Task item
An exact repetition of all the entries that follow is required.

Record extracts
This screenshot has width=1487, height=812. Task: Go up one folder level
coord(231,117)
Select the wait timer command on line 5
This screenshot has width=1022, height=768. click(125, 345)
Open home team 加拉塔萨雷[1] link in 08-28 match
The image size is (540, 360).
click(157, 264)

Task result
This screenshot has width=1487, height=812. Task: Go up one folder level
coord(231,117)
Select the wait timer command on line 5
This screenshot has width=1022, height=768. click(125, 345)
Open home team 加拉塔萨雷[1] link in 08-28 match
The image size is (540, 360).
click(157, 264)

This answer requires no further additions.